It was another day in quarantine, and 5-year-old Sawyer was bored. He wasn’t going to school, he couldn’t hang out with his friends, so he and his dad pulled out a book of 50 science experiments made for kids that Sawyer had received as a gift — and began trying them out. The first project was a wind vane. And that’s when his dad got an idea.
Sawyer’s dad happens to be Mark Holley, chief meteorologist for Gray Television’s WSAW, in Wausau, Wisconsin. His dad’s idea: a new twice-weekly series on Facebook Live called “Mark’s Weather Classroom.” But it’s not really about the weather: instead, the meteorologist turns mad scientist to teach a variety of low-budget experiments to all the kids in his community who wish to watch.

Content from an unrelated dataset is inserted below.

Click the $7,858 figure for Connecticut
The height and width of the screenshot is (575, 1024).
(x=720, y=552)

“I try to pick experiments that most people would have in their home,” Holley said. “[It’s] just something to do in this day and age where, you know, close quarters, close walls, parents are looking for something fun to do. Maybe this gives them a five, ten-minute break to try something with their kids.”

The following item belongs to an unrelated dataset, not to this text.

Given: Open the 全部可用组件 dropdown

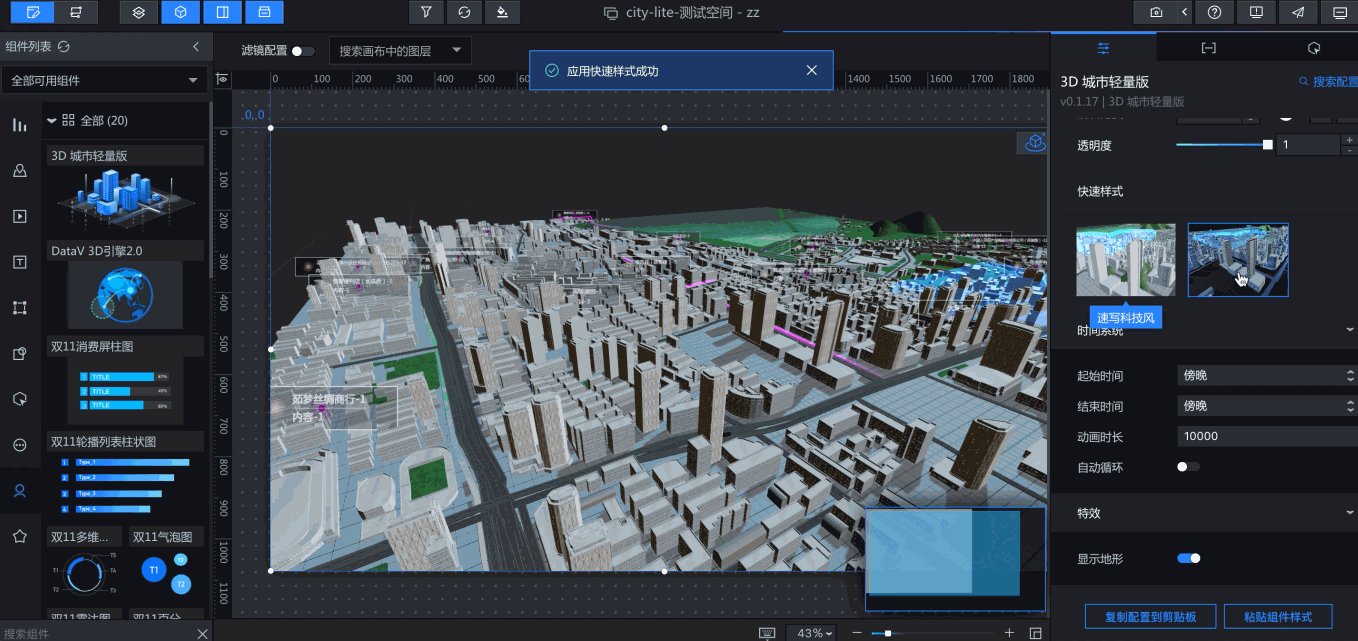Looking at the screenshot, I should tap(104, 80).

Many of the experiments are weather-related, like making clouds appear in jars. But others include blasting off balloon rockets or creating silver eggs.
Holley, who has Sawyer and also an almost 2-year-old named Reid, is no stranger to showing off science to kids. He used to travel around local schools — usually using Sawyer’s book to guide him — to inspire children to get involved with science.

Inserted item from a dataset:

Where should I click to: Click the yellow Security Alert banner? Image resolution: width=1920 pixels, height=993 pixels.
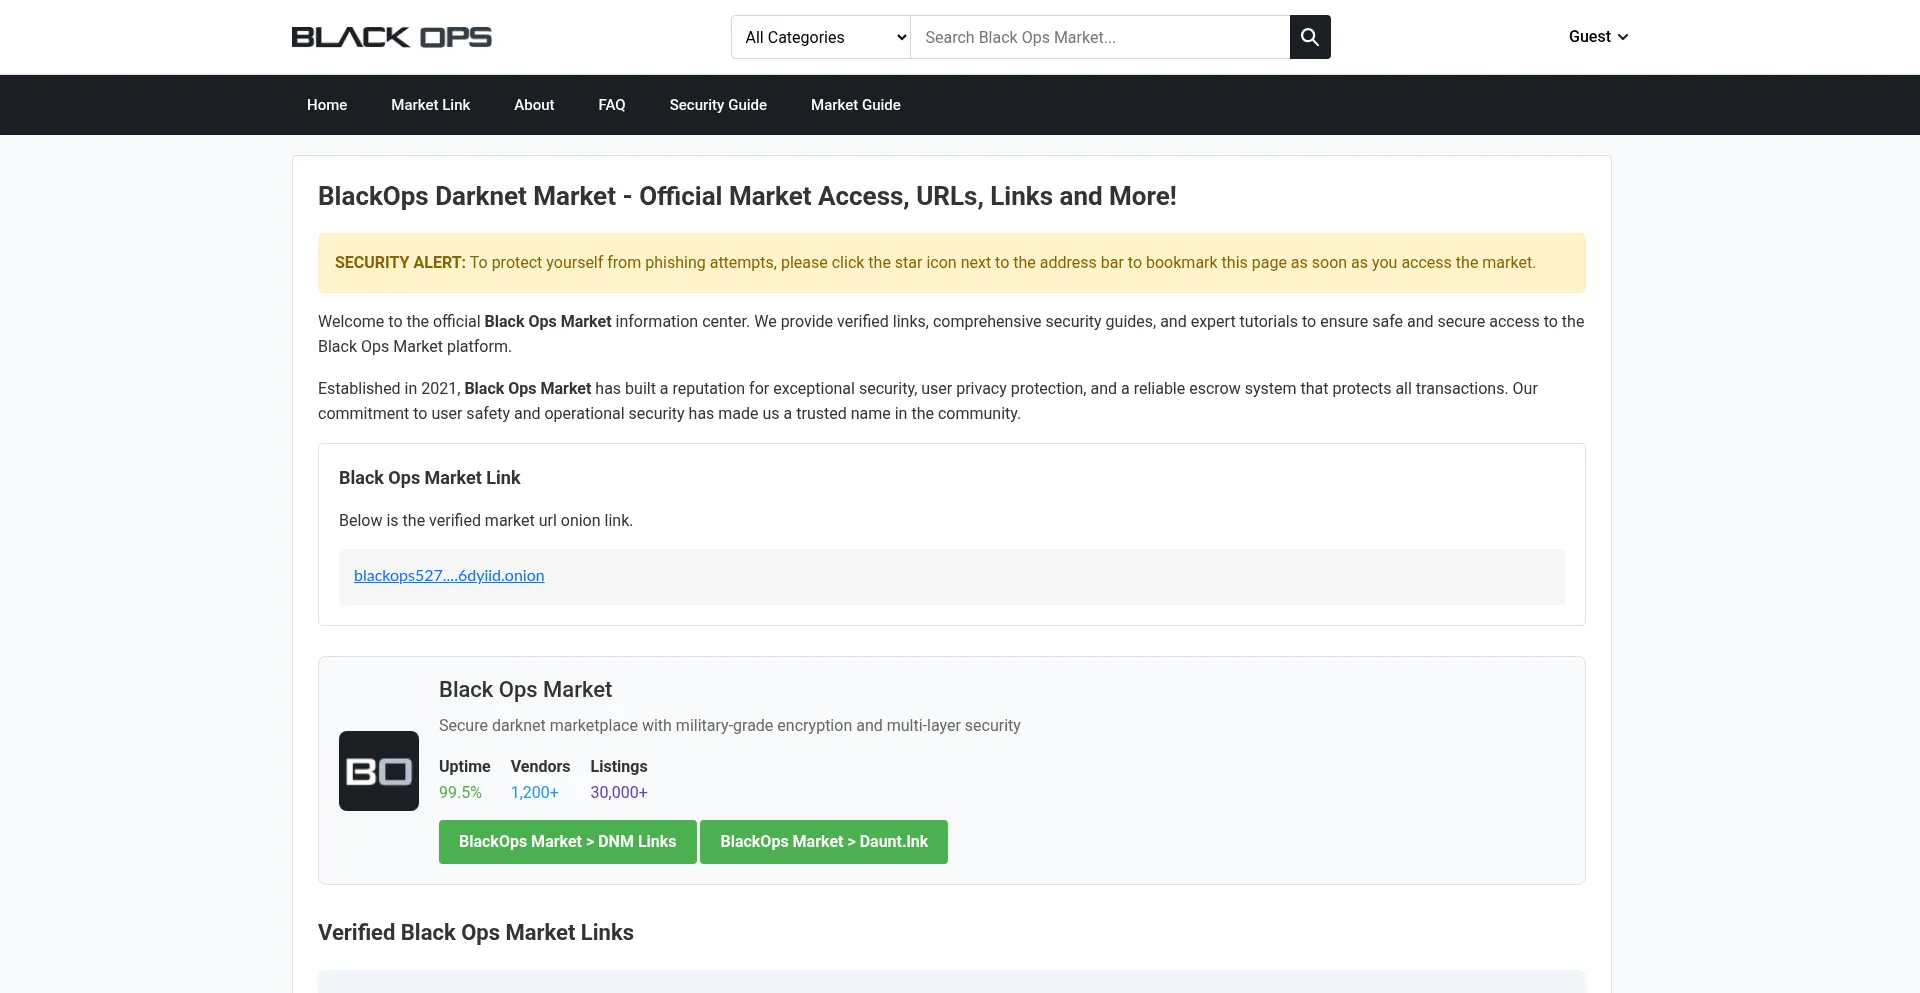pos(951,263)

But now that these lessons are taped — no repeats allowed! Holley comes up with a new DIY experiment every Monday and Friday.
One hitch: many of Holley’s viewers are under 13 years old — the minimum age for a Facebook account. So he also uploads his videos to the WSAW website. Holley also posts the necessary supplies for the experiment, usually the night before, so families can watch in real time, already prepared. And perhaps most important: Holley makes sure to test the project with Sawyer first.
“I always pre-test the day before with my 5-year-old to see if he can do it…If he can do it, I can do it,” Holley said. Then, “I usually borrow any reporter who is around [to tape the segment],” Holley said, ticking off the names of the co-workers who help.
Not all the experiments are from Sawyer’s book, either because they’re too hard or they take longer than the 5-10 minutes Holley wants to stick to. He hopes that in the future, his viewers will send in their own ideas for experiments. Holley says he will continue with the “classroom” into the foreseeable future.
“I hope to go as long as I can, and hopefully the kids learn something new,” Holley said. “And if I pique a kid’s interest into science, then it’s a job well done. If we don’t…we have another [experiment] coming later in the week.”